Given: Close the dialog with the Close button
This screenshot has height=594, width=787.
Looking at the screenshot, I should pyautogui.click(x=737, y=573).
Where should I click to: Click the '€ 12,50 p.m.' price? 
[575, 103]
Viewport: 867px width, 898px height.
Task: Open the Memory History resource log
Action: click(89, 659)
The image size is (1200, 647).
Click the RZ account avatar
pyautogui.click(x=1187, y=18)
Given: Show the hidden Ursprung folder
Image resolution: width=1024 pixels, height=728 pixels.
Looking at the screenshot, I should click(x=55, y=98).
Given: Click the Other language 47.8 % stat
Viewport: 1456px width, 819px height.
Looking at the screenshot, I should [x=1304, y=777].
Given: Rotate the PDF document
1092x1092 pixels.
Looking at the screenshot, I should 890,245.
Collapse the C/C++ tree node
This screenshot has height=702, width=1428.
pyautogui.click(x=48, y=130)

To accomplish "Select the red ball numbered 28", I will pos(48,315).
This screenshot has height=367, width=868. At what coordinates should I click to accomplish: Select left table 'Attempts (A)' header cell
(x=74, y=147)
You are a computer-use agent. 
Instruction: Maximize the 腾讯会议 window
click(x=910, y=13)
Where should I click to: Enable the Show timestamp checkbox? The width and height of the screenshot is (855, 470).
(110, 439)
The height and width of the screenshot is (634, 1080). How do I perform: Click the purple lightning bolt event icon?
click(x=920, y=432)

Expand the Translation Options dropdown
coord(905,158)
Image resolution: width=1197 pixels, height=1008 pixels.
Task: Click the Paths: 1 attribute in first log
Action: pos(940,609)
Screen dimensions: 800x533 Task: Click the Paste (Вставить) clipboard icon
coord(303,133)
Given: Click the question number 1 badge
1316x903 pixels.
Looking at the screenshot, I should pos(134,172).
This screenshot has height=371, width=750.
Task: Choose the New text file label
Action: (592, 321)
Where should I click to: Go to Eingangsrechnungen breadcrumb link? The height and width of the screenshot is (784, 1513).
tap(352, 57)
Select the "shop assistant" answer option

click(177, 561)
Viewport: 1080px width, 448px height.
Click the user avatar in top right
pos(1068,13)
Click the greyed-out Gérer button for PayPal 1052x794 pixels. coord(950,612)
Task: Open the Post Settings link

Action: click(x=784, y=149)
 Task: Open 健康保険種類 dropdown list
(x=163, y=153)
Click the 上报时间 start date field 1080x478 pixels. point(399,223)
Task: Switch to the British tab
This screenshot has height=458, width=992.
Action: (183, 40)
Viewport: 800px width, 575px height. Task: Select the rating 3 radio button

• _Brief_:
Show each row above that contains the string "Where". Case counts.

• _Full output_:
Where should I click to: Click the '€ 12,50 p.m.' price? 
Where should I click to: Enable the Show timestamp checkbox? The width and height of the screenshot is (855, 470).
Where should I click to: Go to Eingangsrechnungen breadcrumb link? The height and width of the screenshot is (784, 1513).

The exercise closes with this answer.